Case ID: p3d_298/html/0884-01.html
Source: Caselaw Access Project
Author: {"author": "MANNHEIMER, Judge.", "license": "Public Domain", "url": "https://static.case.law/"}
Date Created: 2024-08-24T03:29:51.129683

Brett R. WHITE, Appellant, v. STATE of Alaska, Appellee.
    No. A-10902.
    Court of Appeals of Alaska.
    April 5, 2013.
    
      Lars Johnson, Assistant Public Defender, and Quinlan Steiner, Public Defender, Anchorage, for the Appellant.
    James Scott, Assistant District Attorney, Ketchikan, and Michael C. Geraghty, Attorney General, Juneau, for the Appellee.
    Before: MANNHEIMER, Chief Judge, and BOLGER and ALLARD, Judges.
   OPINION

MANNHEIMER, Judge.

A jury found Brett R. White guilty of fourth-degree assault. After the jury returned this verdict, White asked the district court to order a new trial under Aaska Criminal Rule 33(a), on the ground that the verdict was against the weight of the evidence. The district court denied this motion, but the court’s written decision suggests that the court may have employed the wrong legal test when deciding this issue.

As this Court explained in Taylor v. State, 262 P.3d 232 (Aaska App.2011), when a trial judge is asked to grant a new trial on the ground that the jury’s verdict is against the weight of the evidence, the trial judge must assess the weight of the evidence and the credibility of the witnesses without deference to the jury’s view of these matters. Id. at 233-34. If the judge reaches the same conclusion as the jury after performing this assessment, then of course the judge should deny the motion for a new trial. But even when the judge personally disagrees with the jury’s verdict, this does not, by itself, warrant the judge in ordering a new trial. Rather, “a judge should vacate a jury’s verdict and grant a new trial under Criminal Rule 33 only when the evidence ... is so one-sided that the jury’s contrary view of the case is plainly unreasonable and unjust.” Id. at 234.

When the district court denied White’s motion for a new trial, the district court referred to the “plainly unreasonable and unjust” test, but the court also referred to another formulation of the test. The district court declared that it was legally required to deny White’s motion if there was “[any] evi-dentiary basis for the jury’s decision”.
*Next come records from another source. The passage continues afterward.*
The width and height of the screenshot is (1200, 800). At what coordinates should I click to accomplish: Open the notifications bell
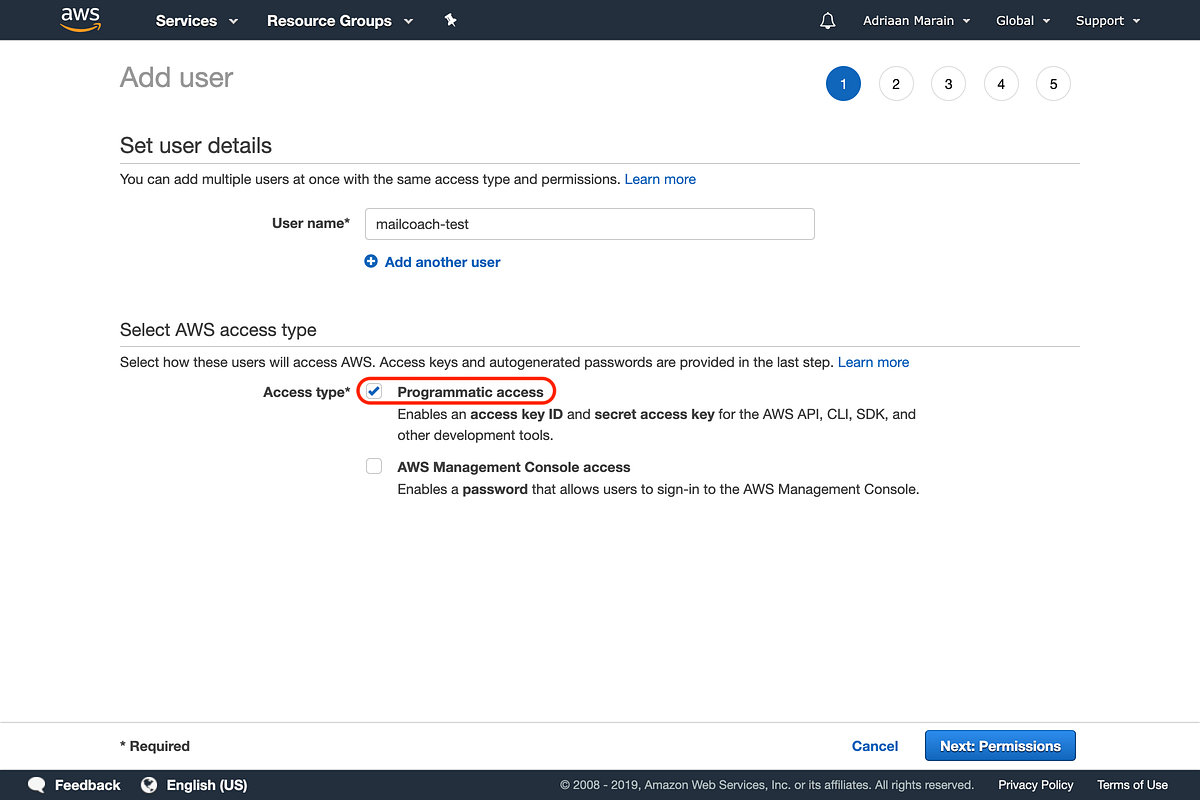(x=827, y=20)
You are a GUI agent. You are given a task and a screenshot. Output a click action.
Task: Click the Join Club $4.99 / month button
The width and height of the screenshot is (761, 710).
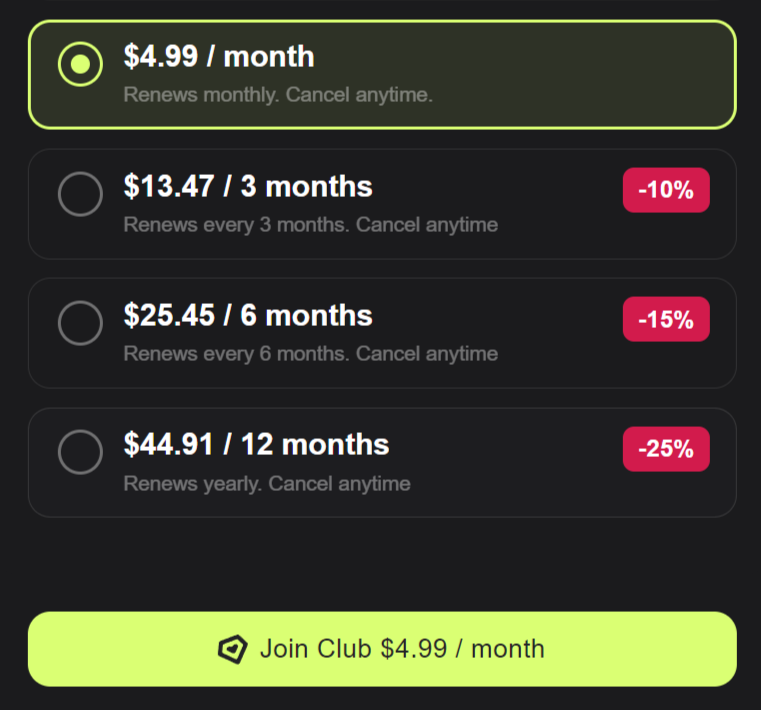coord(382,649)
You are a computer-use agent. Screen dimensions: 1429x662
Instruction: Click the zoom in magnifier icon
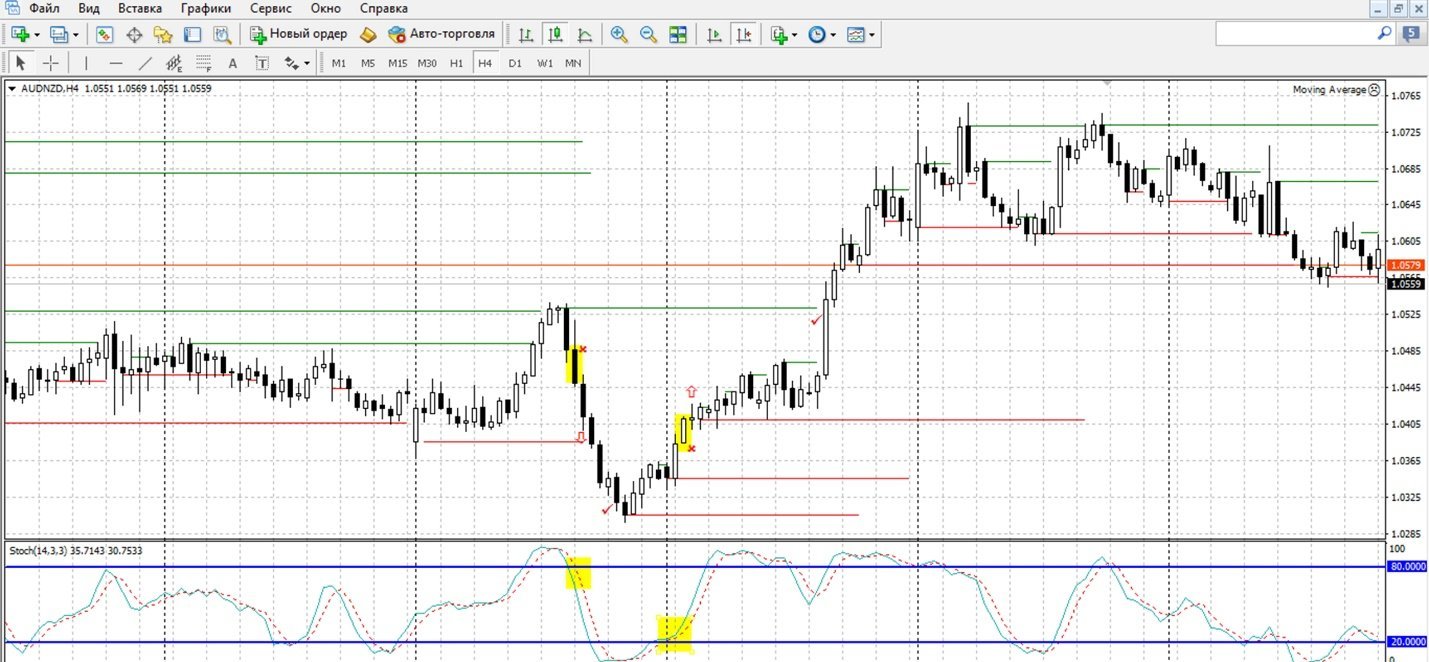619,34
A judge deciding a motion for a new trial is not supposed to ask whether there is any conceivable evidentiary basis for the jury’s decision. Rather, the judge is supposed to independently assess the weight of the evidence and the credibility of the witnesses. Then, if the jury held a contrary view of the case, the judge must ask whether (in the judge’s assessment) the evidence is so one-sided “that the jury’s contrary view of the case is plainly unreasonable and unjust”, even though there might be some conceivable view of the evidence that would provide a legal justification for the jury’s verdict — ie., even though it would have been improper for the judge to have granted a motion for a directed verdict (in a civil case) or for a judgement of acquittal (in a criminal case).

We concede that the language, “[any] evi-dentiary basis for the jury’s decision”, is repeatedly cited in Alaska appellate decisions. But it is not cited as the proper standard for a trial judge to employ when deciding whether to grant a new trial. Rather, this formulation is the standard that an appellate court employs when a litigant challenges a trial judge’s denial of a request for a new trial (on the ground that the jury’s verdict is against the weight of the evidence).

In other words, this is the test that an appellate court applies to cases where the trial judge affirmatively finds the jury’s verdict to be reasonable, and the appellate court is asked to review the trial judge’s ruling— ie., asked to decide whether it was an abuse of discretion for the trial judge to uphold the jury’s verdict.

When the district court denied White’s motion for a new trial, the court relied on both the “plainly unreasonable and unjust” formulation and the “[any] evidentiary basis” formulation. Because one of these formulations is inapplicable to the question before the district court, we must vacate the district court’s decision and direct the district court to reconsider White’s motion in light of what we have said here.

The decision of the district court is VACATED, and this case is remanded to the district court for reconsideration of White’s motion for a new trial. We do not retain jurisdiction of this case. 
      
      . Citing Howell v. State, 917 P.2d 1202, 1212 (Alaska App.1996).
     
      
      . See, e.g., Hogg v. Raven Contractors, Inc., 134 P.3d 349, 352 (Alaska 2006); Kava v. American Honda Motor Co., 48 P.3d 1170, 1176-77 (Alaska 2002); Amidon v. State, 565 P.2d 1248, 1262 n. 44 (Alaska 1977); Howell v. State, 917 P.2d 1202, 1212 (Alaska App.1996).